Parallèlement, le système dopaminergique joue un rôle crucial dans la motivation et la répétition des actions. En créant un environnement intentionnel, on facilite la libération de neurotransmetteurs liés à la récompense et à l'attention, car le cerveau n'est plus sollicité par des stimuli contradictoires qui forceraient une réallocation constante de l'énergie neuronale.

"Le flow émerge lorsque la structure environnementale soutient l'effort cognitif sans solliciter inutilement les ressources attentionnelles."

Les conditions qui favorisent cet état

La recherche montre que des indices environnementaux clairs aident le cerveau à anticiper la tâche.
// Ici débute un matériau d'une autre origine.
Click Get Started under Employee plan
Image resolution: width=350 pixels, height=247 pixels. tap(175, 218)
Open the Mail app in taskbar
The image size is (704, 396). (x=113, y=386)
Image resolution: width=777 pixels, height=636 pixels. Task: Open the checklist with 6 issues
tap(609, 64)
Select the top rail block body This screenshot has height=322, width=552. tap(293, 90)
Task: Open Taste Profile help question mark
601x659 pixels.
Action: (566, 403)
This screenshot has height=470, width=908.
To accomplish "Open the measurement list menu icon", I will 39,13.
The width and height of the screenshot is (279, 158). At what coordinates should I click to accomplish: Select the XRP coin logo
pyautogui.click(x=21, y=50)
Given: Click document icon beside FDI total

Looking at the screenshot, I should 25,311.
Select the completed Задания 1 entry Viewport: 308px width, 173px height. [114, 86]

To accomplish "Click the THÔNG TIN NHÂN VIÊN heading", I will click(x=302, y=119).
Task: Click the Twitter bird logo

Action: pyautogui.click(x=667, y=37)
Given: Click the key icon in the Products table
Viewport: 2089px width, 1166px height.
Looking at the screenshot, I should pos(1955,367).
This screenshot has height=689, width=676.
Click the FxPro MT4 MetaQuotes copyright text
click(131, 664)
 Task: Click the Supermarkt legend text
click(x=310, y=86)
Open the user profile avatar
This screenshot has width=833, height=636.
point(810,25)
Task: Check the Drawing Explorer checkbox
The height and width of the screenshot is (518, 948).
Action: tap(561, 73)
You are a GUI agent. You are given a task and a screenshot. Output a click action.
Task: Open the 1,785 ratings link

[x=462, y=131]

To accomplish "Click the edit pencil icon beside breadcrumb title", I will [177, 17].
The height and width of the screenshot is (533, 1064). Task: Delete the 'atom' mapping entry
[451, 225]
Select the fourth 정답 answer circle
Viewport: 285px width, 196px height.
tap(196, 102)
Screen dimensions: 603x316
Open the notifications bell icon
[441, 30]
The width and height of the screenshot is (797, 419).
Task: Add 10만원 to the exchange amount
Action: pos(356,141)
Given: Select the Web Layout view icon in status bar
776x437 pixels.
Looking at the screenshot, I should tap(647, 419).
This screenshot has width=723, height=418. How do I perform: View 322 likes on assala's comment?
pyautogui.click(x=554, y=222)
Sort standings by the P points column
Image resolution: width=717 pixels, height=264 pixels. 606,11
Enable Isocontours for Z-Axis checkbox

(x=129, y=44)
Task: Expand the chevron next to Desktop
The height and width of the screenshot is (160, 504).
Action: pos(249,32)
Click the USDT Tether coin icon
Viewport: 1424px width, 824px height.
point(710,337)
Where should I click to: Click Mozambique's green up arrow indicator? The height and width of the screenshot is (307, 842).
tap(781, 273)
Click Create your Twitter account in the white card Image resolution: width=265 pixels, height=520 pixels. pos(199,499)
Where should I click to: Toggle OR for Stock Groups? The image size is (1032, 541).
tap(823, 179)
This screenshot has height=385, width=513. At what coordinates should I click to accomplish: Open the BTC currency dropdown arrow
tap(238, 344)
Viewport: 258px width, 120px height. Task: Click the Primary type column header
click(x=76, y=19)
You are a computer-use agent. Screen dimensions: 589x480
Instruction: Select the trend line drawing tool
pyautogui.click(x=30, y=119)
Un espace dédié ou une organisation spécifique agit comme un 'ancrage' cognitif, signalant au système nerveux qu'il est temps d'activer les réseaux neuronaux liés à la concentration profonde.

L'intentionnalité de l'espace réside dans sa capacité à limiter les interruptions sensorielles. En réduisant les stimuli qui déclenchent des réflexes attentionnels automatiques, on permet au cerveau de maintenir une trajectoire cognitive stable, favorisant ainsi le maintien du focus sur un objectif complexe.